● Problem requirements
The expected output is an exact copy of each line from the line with "Launch QQ浏览器 browser" through the end of the data below, with no pictures in it.

···

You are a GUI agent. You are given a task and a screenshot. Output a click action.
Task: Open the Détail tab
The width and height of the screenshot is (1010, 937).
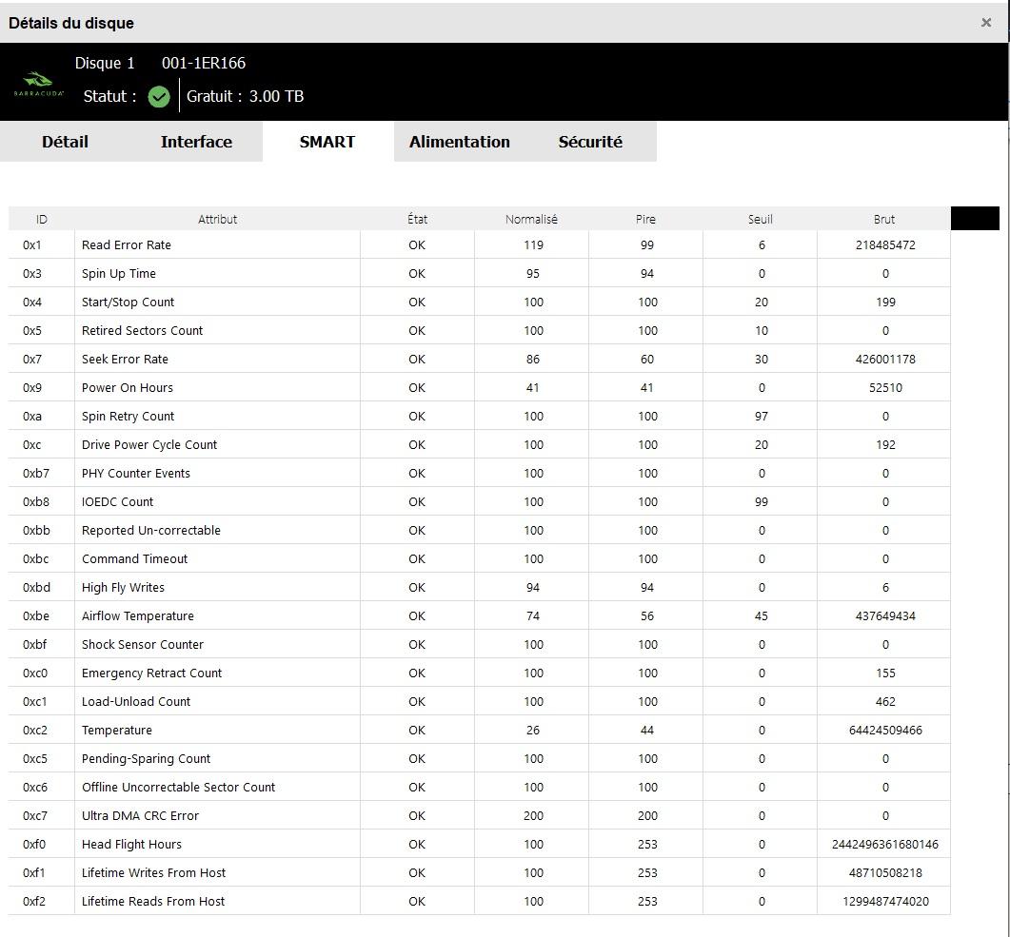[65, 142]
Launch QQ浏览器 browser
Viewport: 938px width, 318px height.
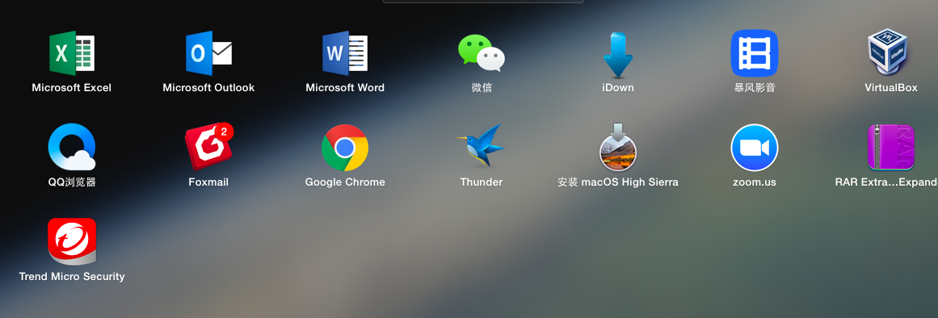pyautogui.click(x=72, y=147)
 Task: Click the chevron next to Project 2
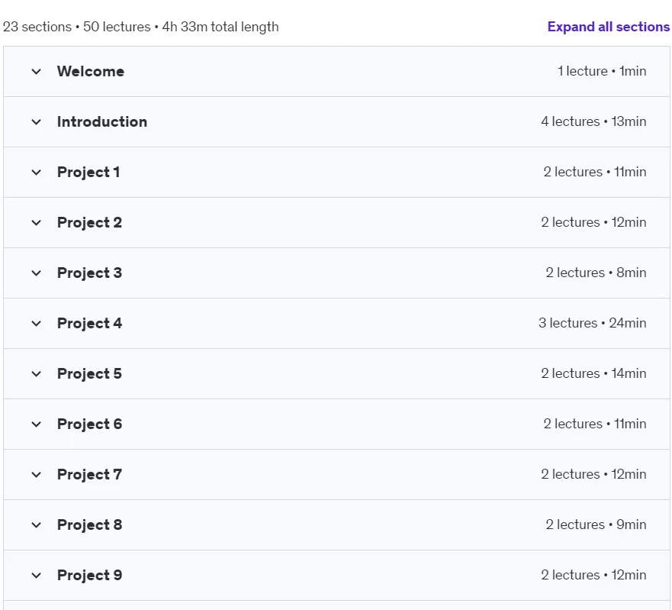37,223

···

● Solution for this exercise
Launch QQ浏览器 browser
Viewport: 938px width, 318px height.
pyautogui.click(x=72, y=147)
 Task: Click the chevron next to Project 2
37,223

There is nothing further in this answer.